> _What is expected_
Every line below containing the word "agent" should be found and copied.

> _The data_
━━━━━━━━━━━━━━━━━━━━━━━━━━━━━━

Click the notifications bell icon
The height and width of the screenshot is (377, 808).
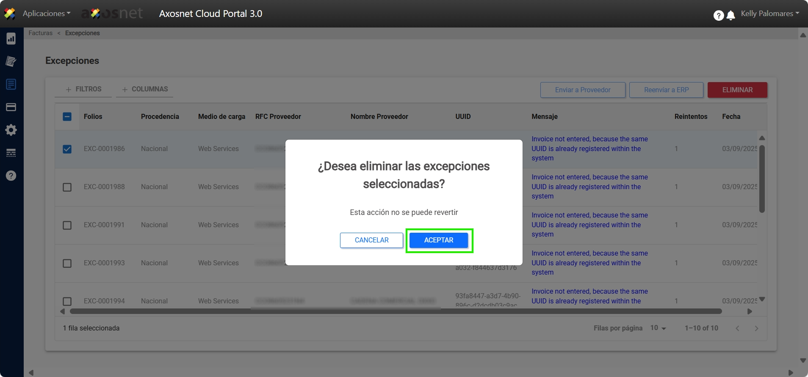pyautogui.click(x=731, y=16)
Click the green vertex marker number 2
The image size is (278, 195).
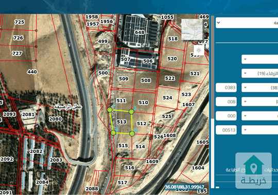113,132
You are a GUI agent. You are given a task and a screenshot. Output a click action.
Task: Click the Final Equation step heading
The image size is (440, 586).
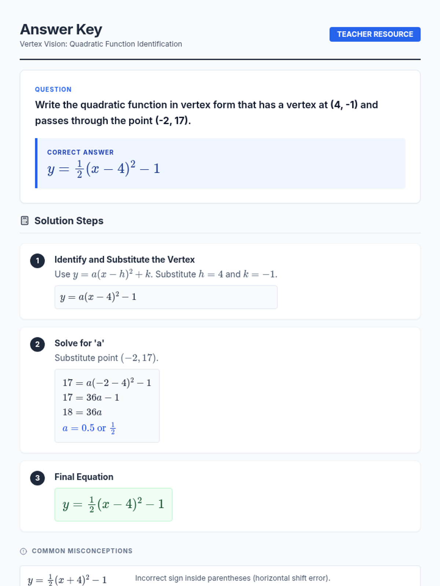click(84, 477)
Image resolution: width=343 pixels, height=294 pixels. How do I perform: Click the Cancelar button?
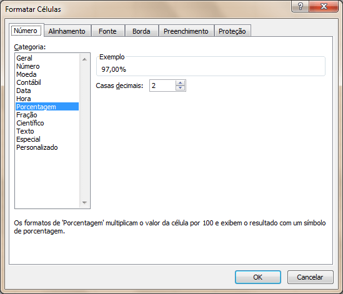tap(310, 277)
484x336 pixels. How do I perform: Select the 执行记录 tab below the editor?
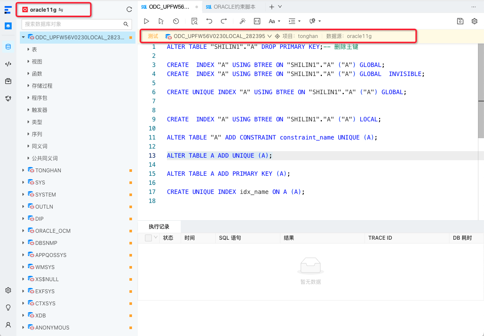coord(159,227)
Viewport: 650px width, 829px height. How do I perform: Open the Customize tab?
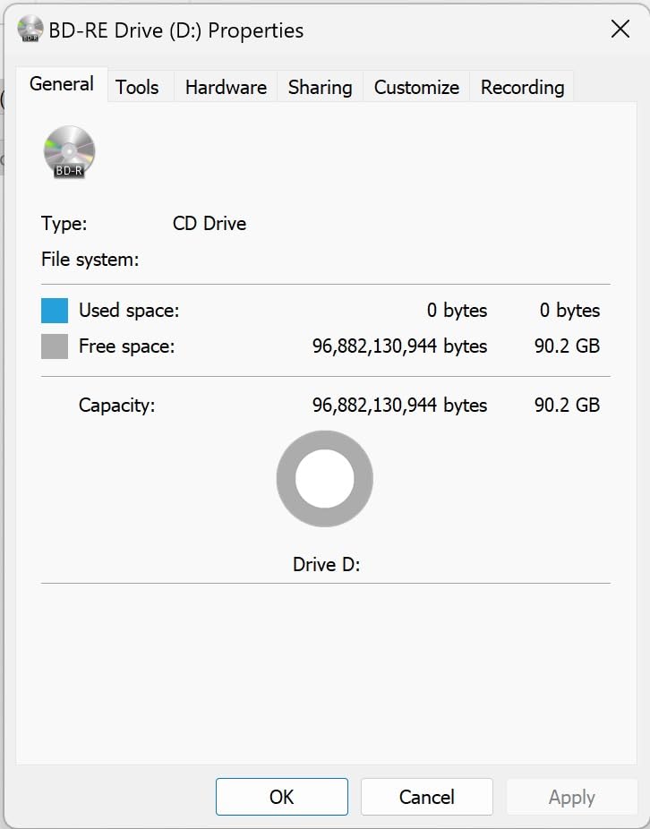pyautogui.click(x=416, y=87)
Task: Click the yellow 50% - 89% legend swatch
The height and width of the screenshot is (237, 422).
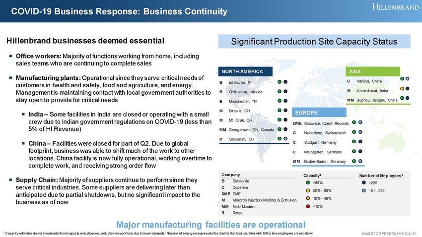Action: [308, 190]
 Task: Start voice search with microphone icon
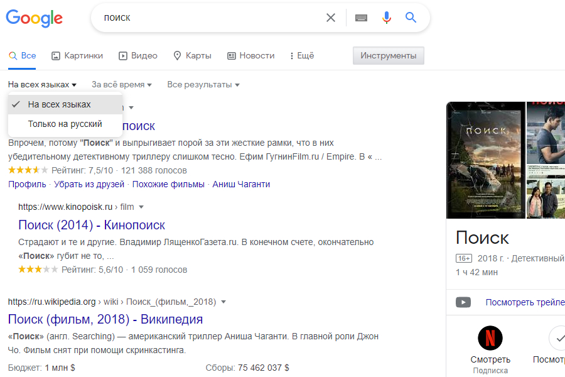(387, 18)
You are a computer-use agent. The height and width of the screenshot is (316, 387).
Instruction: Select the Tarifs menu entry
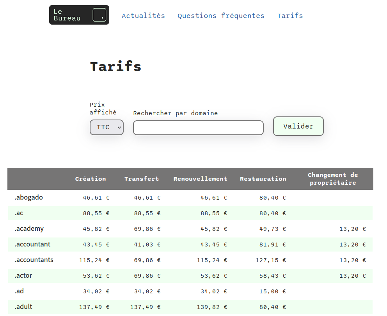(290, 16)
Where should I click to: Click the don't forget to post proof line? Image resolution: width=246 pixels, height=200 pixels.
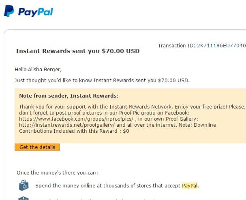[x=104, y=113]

━━━━━━━━━━━━━━━━━━━━━━━━━━━━━━

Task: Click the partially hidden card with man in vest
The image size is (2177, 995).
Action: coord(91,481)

━━━━━━━━━━━━━━━━━━━━━━━━━━━━━━

> _Answer for this exercise_
You are a GUI agent. You are given a task and a screenshot. Output a click action.
You are a computer-use agent. The height and width of the screenshot is (316, 387).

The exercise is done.